#### The task
Go through the records and give the number of lines that include "accomplish", with nothing else.
....................
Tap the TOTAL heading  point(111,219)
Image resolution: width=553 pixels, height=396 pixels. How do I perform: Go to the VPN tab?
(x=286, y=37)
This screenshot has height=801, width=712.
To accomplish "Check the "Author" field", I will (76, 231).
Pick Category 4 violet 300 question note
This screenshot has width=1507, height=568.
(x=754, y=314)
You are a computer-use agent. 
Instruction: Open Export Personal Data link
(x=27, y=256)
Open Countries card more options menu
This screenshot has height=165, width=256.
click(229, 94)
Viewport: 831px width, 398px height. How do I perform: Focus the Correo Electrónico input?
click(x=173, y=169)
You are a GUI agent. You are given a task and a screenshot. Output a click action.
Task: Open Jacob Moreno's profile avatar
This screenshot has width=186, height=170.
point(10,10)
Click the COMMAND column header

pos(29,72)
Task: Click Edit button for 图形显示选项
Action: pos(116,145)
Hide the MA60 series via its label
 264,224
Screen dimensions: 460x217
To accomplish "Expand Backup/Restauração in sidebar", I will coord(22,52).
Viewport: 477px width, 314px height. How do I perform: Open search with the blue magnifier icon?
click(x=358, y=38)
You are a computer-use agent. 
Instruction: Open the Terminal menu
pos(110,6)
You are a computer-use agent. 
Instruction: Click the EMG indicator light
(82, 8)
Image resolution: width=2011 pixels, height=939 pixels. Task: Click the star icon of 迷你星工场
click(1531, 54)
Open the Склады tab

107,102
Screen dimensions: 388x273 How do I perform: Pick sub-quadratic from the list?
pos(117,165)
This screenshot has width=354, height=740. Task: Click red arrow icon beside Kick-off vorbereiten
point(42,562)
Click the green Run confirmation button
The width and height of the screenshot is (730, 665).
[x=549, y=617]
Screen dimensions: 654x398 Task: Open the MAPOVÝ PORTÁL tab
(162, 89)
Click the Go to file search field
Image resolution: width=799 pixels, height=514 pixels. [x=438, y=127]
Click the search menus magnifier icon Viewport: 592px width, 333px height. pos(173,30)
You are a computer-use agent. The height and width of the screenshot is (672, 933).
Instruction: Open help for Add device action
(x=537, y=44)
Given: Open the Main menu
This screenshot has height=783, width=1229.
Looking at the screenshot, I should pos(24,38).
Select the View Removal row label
....................
#### Finished task
2